Nous avons déployé plus de 500 dispositifs de surveillance, répartis dans différents types de peuplements forestiers, des jeunes peuplements aux forêts matures, et tout ce qui se trouve entre les deux.
- Plus de 250 enregistreurs acoustiques pour capter les chants d’oiseaux
- Plus de 250 caméras de recherche pour surveiller des espèces comme le cerf, l’orignal, le lynx et la martre
Ce réseau de surveillance est unique par son ampleur et améliore les données écologiques à une échelle et sur un horizon temporel sans précédent.
55 téraoctets d’enregistrements audio et vidéo seront recueillis chaque année.
À titre comparatif, l’écoute des seuls chants d’oiseaux d’une saison nécessiterait 6,5 années d’écoute continue pour une seule personne, 24 heures sur 24, 7 jours sur 7.

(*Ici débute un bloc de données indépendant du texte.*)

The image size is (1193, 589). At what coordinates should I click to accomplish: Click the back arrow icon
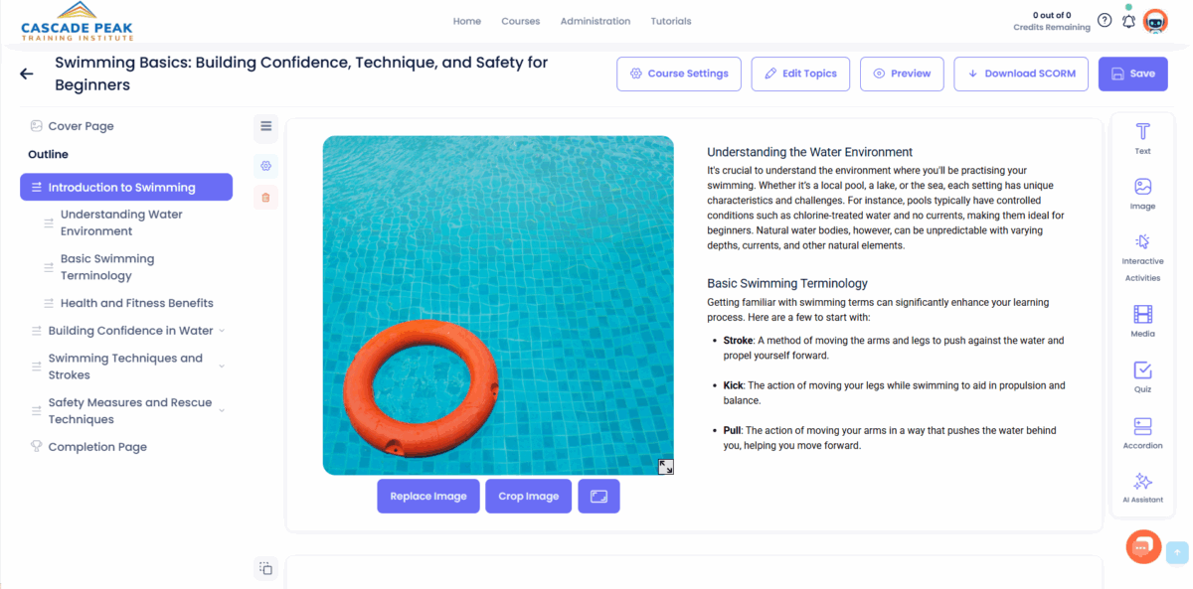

Nous utilisons des classificateurs automatisés pour analyser le contenu capté par les caméras et les enregistreurs.
Des logiciels entraînés à identifier les espèces, reconnaître les tendances et transformer les images et les sons bruts en données exploitables.
Les enregistrements offrent un aperçu d’endroits que peu de gens atteignent. Ils montrent quelles espèces vivent ici, comment différentes conditions forestières les soutiennent d’une saison à l’autre et où notre gestion a le plus d’importance.
Nous partageons ce que nous apprenons.
Universités, organismes gouvernementaux, groupes de conservation et autres réseaux de surveillance : la collaboration renforce le travail. La validation par des tiers assure la transparence des résultats.
Les infrastructures partagées rendent le programme durable.
L’objectif est simple : mesurer la biodiversité, comprendre les impacts et mieux planifier.Lorsqu’on sait ce qui fonctionne et ce qui ne fonctionne pas, on peut s’adapter.